Agriculture and the roots of tyranny

May 08, 2010 03:34

Karl Marx and Friedrich Engels put together their theories about human political and economic systems out of incomplete data concerning Native America brought back to Europe by 18th- and 19th-century anthropologists. At that time, what was known about North American peoples was how free they seemed, how uncorrupted by the things that beset European and Asian societies and cultures, and how lacking in the sort of tyrannies and institutional cruelties that have unhappily characterized so much of human history. What those anthropologists of the time noticed was the lack of great empires and dictatorships among North American peoples, but the why of it was still not then known.

Another thing that was not well known among Europeans of the time, except for Spaniards and the Roman Catholic Church, due to their settlements in the Americas, was the nature and extent of highly socially, economically, and culturally stratified societies among South American peoples, e.g., the Incas, Toltecs, Aztecs, and Mayas. There had been a number of powerful empires and religious tyrannies in South and Central America by the time the first Spanish explorers came to the New World.

In particular, the Aztecs, who dominated a good deal of Mesoamerica before Hernan Cortés came calling, ruled a horrifically aggressive empire that had made a practice of invading and conquering its neighbors and carrying off huge numbers of their people, because they had an even more horrific religion that required the daily sacrifice of great numbers of people, supposedly to keep the Sun alive and thus prevent the end of the world. By acquiring as many prisoners of war as possible, they could, they believed, keep the Sun alive by sacrificing those hapless POWs on the altars of their Gods.

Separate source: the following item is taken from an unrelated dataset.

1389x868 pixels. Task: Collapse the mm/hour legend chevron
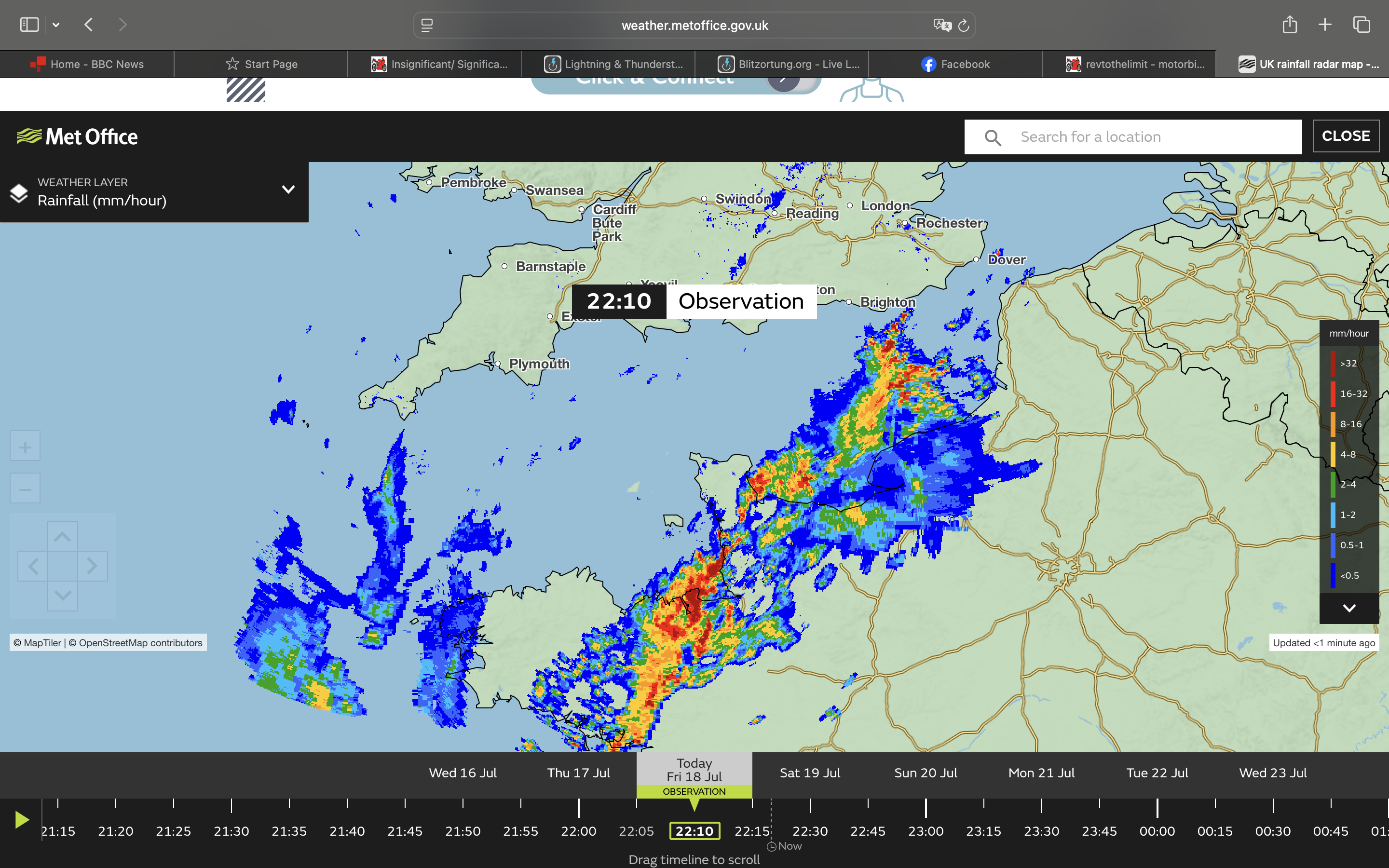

It was all there, all the stuff of the most evil, horrifying tyrannies and oppressors Europe and Asia had ever known, in Central and South America -- but Marx and Engels didn't know that. All they knew from the reports of European anthropologists returned home after exploring America and studying its natives was that for whatever reason the various peoples of North America seemed to be extraordinarily free of the fetters under which so many European and Asian peoples had groaned. Why? What was their secret? In trying to work that out, Marx and Engels developed their ideas about why human societies become burdened with oppressors on the basis of that anthropological data in combination with the theories of Charles Darwin on evolution, and in particular on human evolution. The problem was that they didn't know the rest of the story -- that would only become evident much later, through the research of numerous anthropologists during the 20th century not only on North American native societies and peoples, but also into the nature various Polynesian, Melanesian, African, Australian, and other native societies and cultures.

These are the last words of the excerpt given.